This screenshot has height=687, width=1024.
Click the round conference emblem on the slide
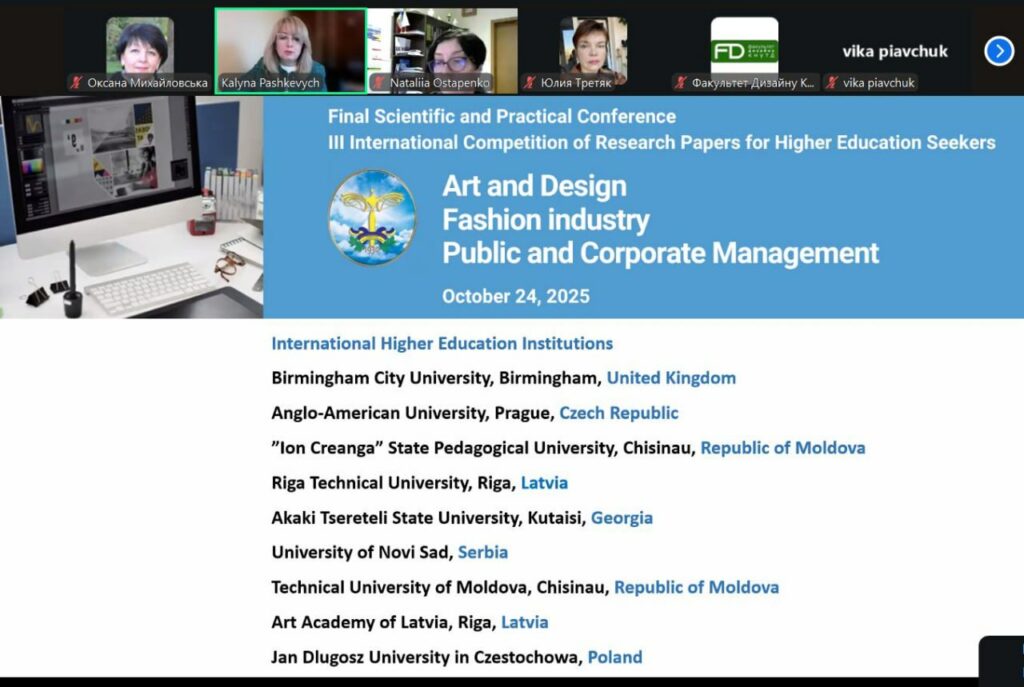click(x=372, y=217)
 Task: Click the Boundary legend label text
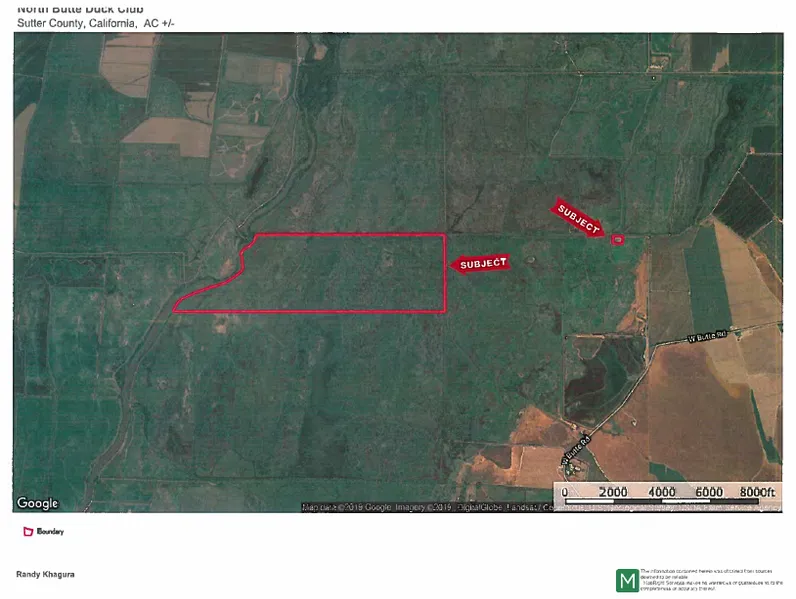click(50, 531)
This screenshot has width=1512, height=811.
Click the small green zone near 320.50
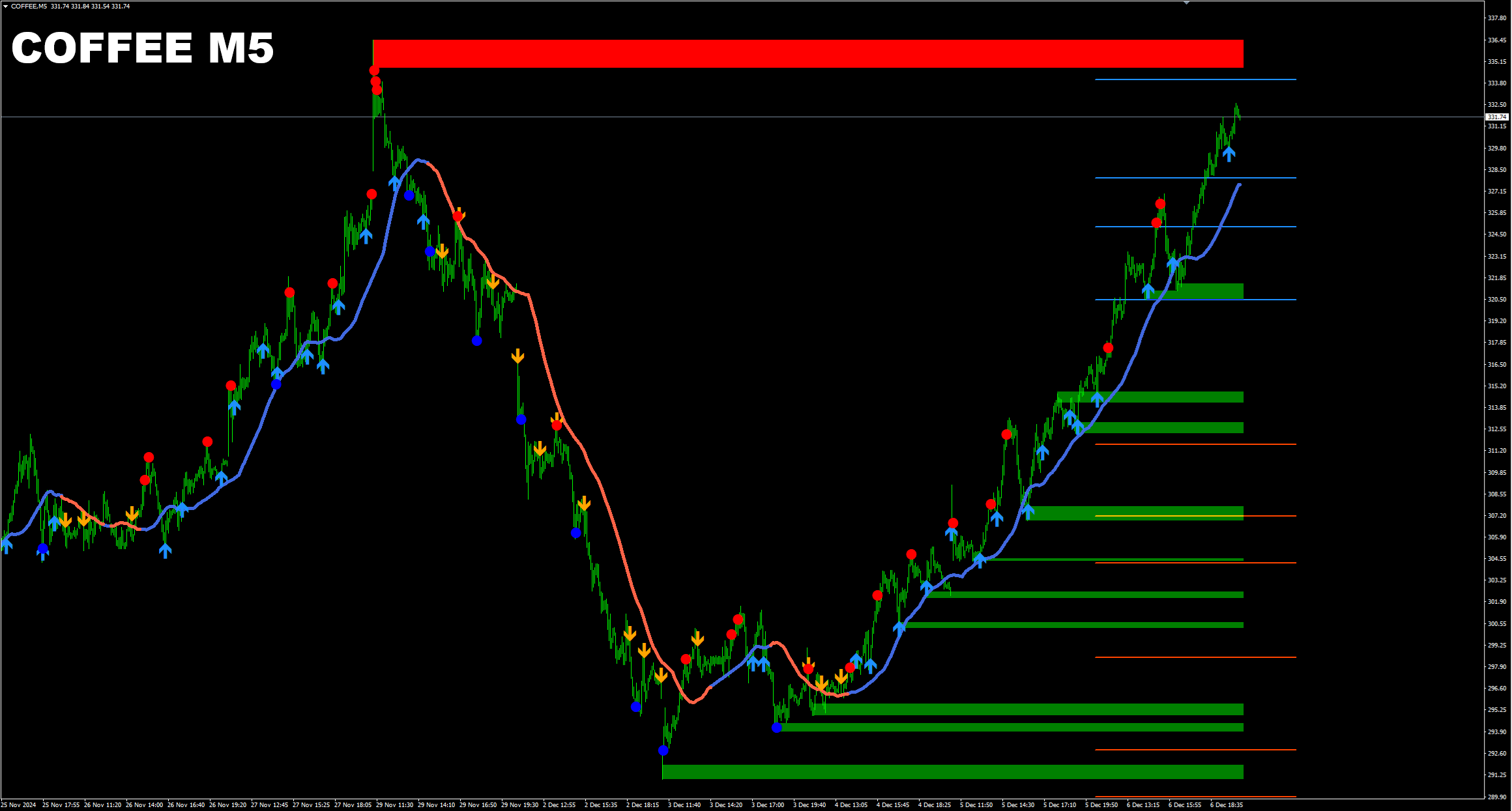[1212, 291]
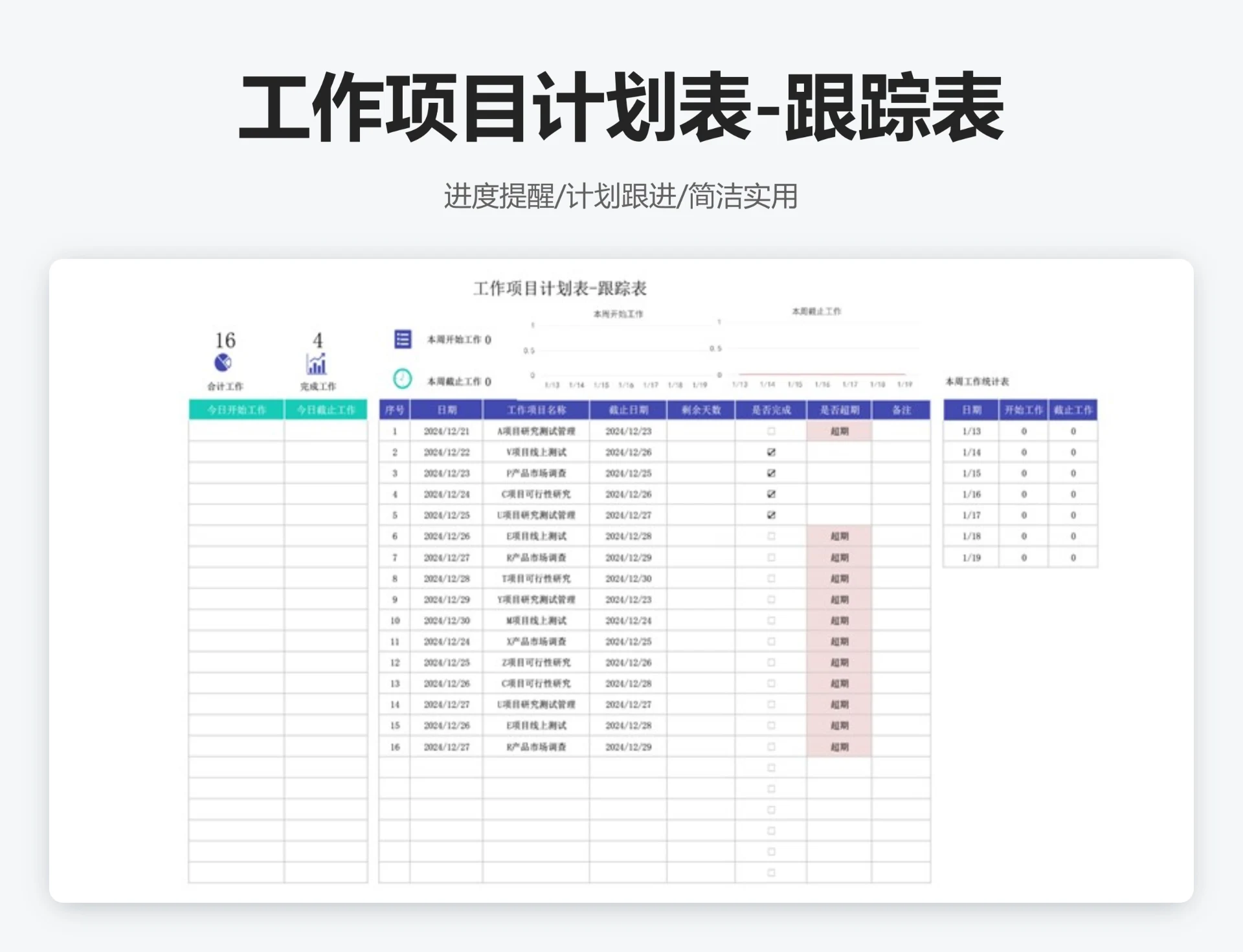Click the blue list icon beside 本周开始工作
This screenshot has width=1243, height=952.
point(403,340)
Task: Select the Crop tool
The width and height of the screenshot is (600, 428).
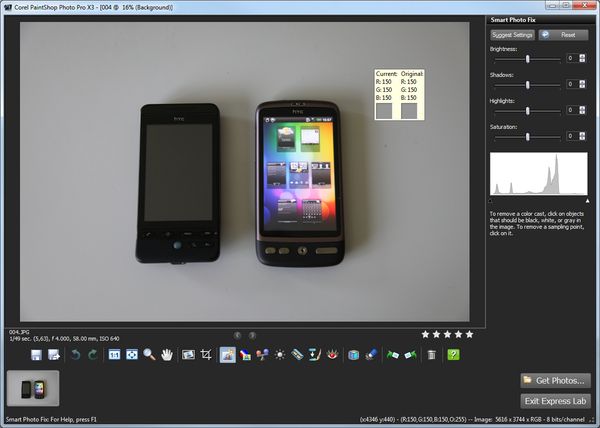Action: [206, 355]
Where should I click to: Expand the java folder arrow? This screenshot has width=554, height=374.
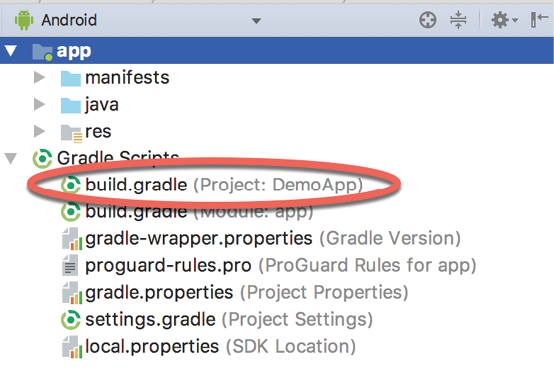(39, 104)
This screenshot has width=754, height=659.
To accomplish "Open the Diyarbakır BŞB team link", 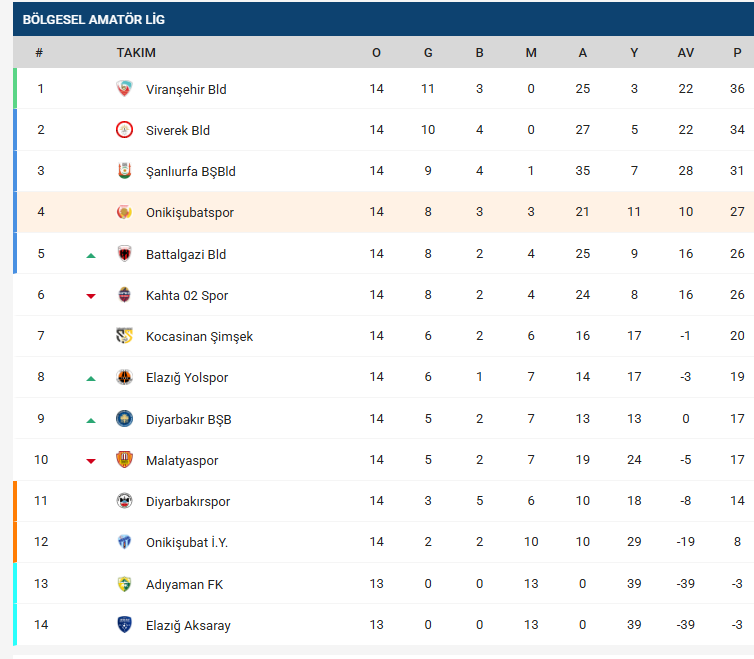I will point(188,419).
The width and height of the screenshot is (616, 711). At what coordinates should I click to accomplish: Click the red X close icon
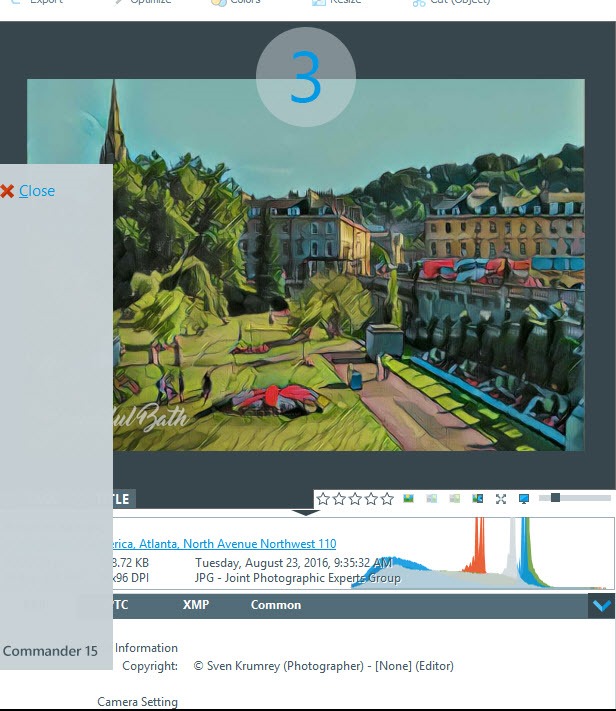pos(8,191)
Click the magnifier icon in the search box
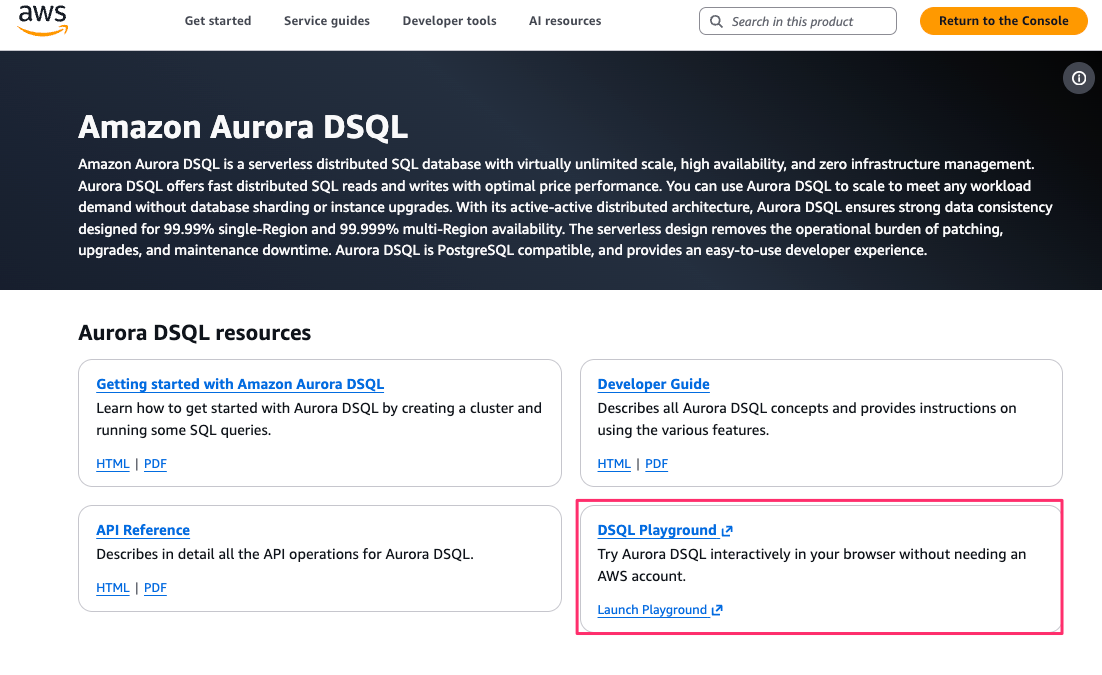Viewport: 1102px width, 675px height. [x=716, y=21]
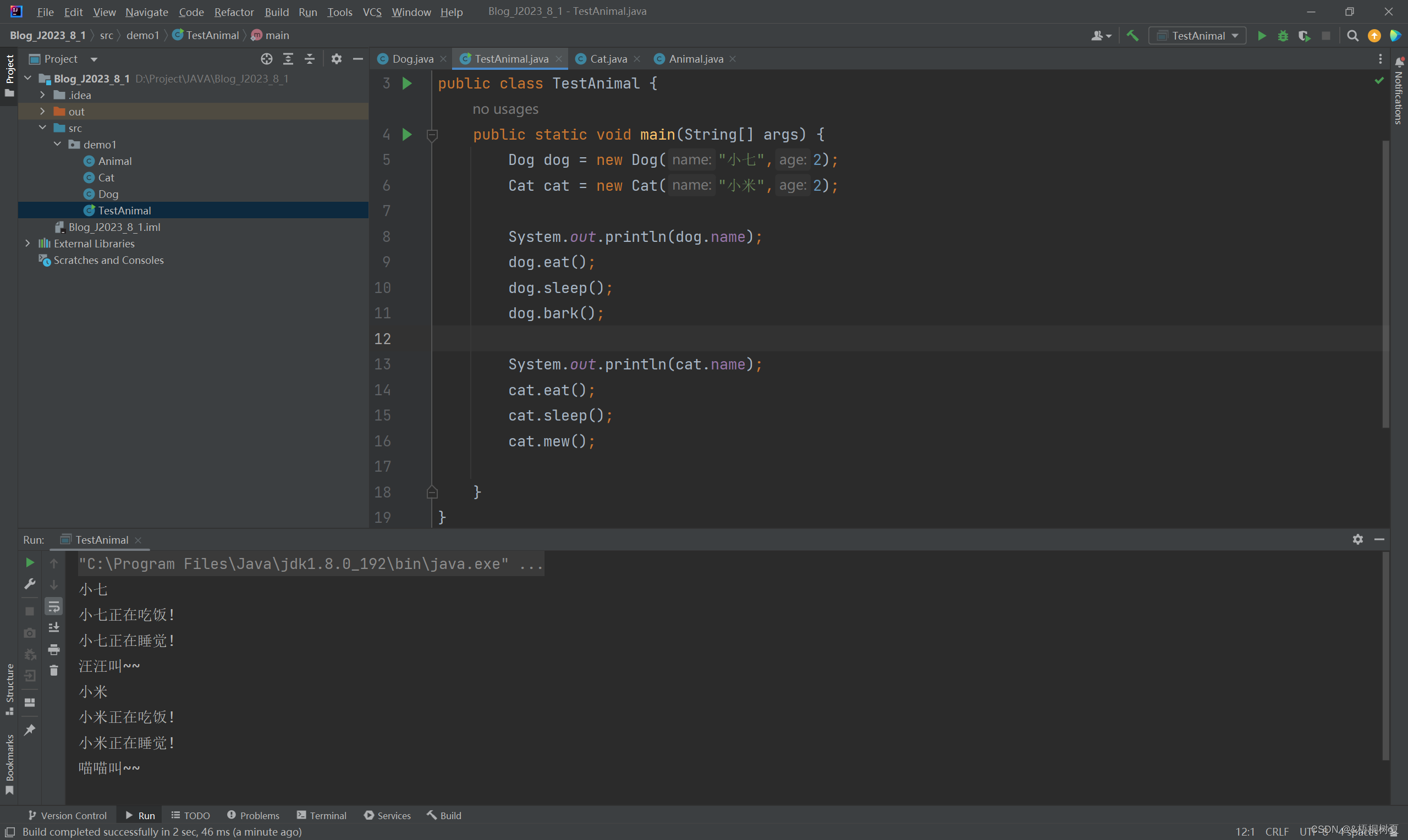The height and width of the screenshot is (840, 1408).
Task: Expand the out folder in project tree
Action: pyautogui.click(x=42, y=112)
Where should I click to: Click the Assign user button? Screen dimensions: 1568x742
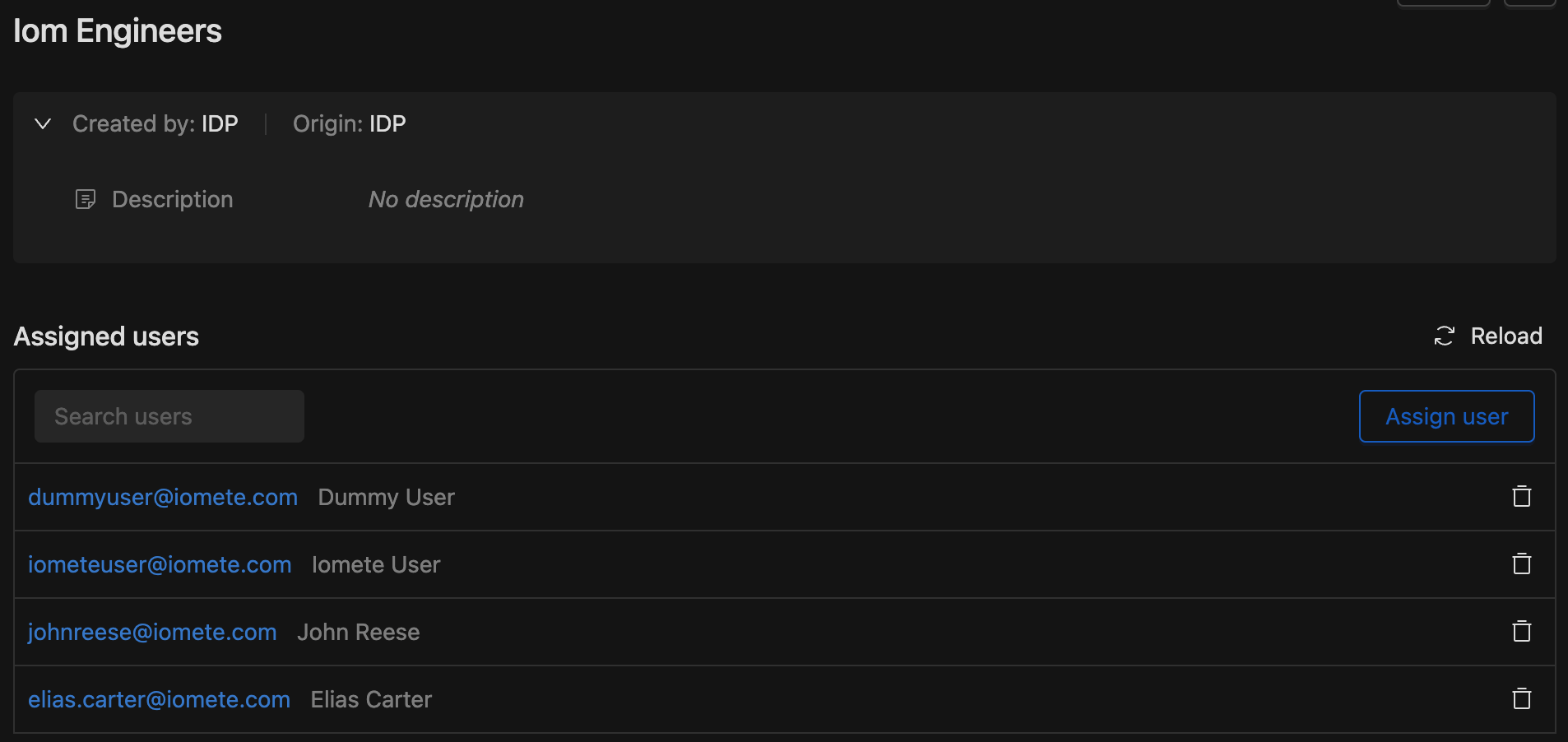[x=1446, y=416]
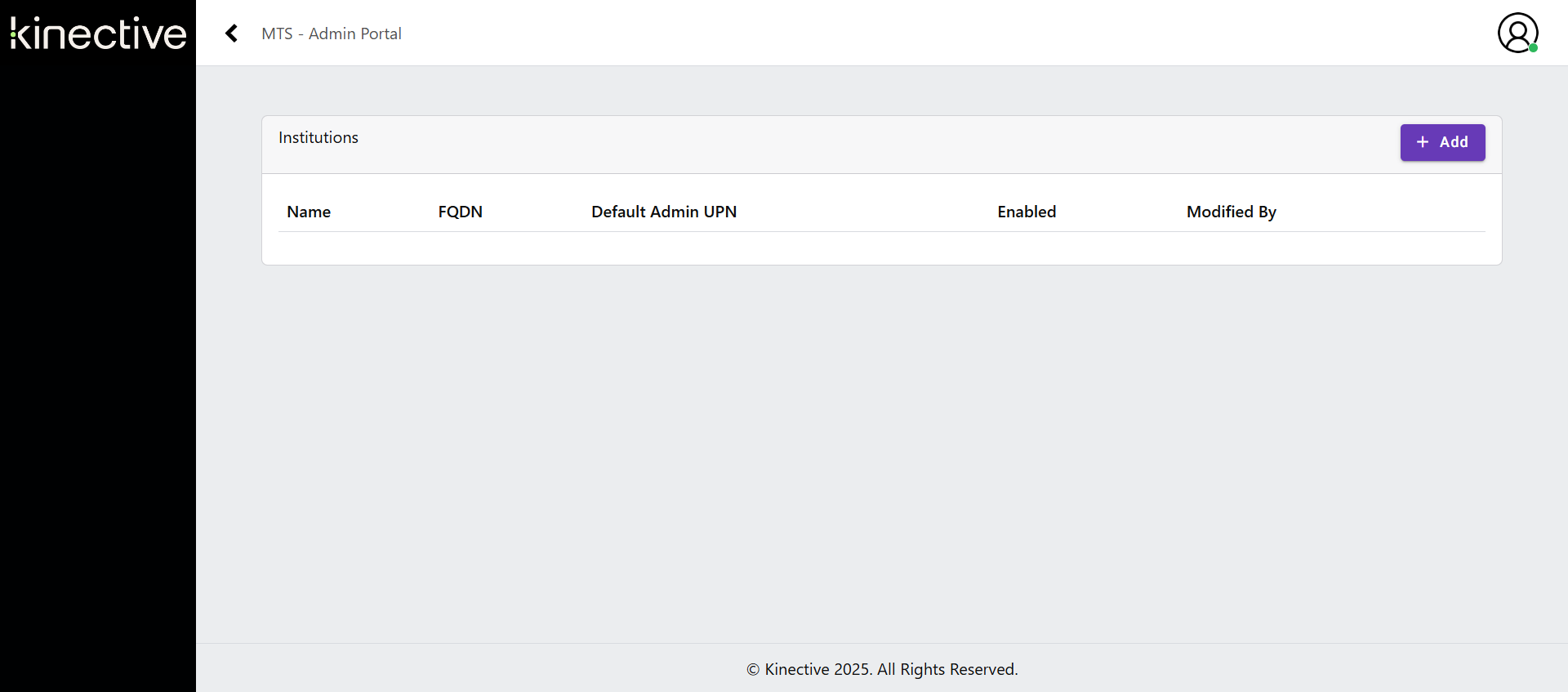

____________

** What the task requires **
Pick out and copy every line of the records that contains the string "This". Case counts, so only matches with the same capitalization qualify.

** Right answer **
This screenshot has height=687, width=1024.
This screenshot has width=1512, height=811.
This screenshot has width=1243, height=952.
Where should I click to: Expand the java folder arrow? This screenshot has width=554, height=374.
This screenshot has width=754, height=659.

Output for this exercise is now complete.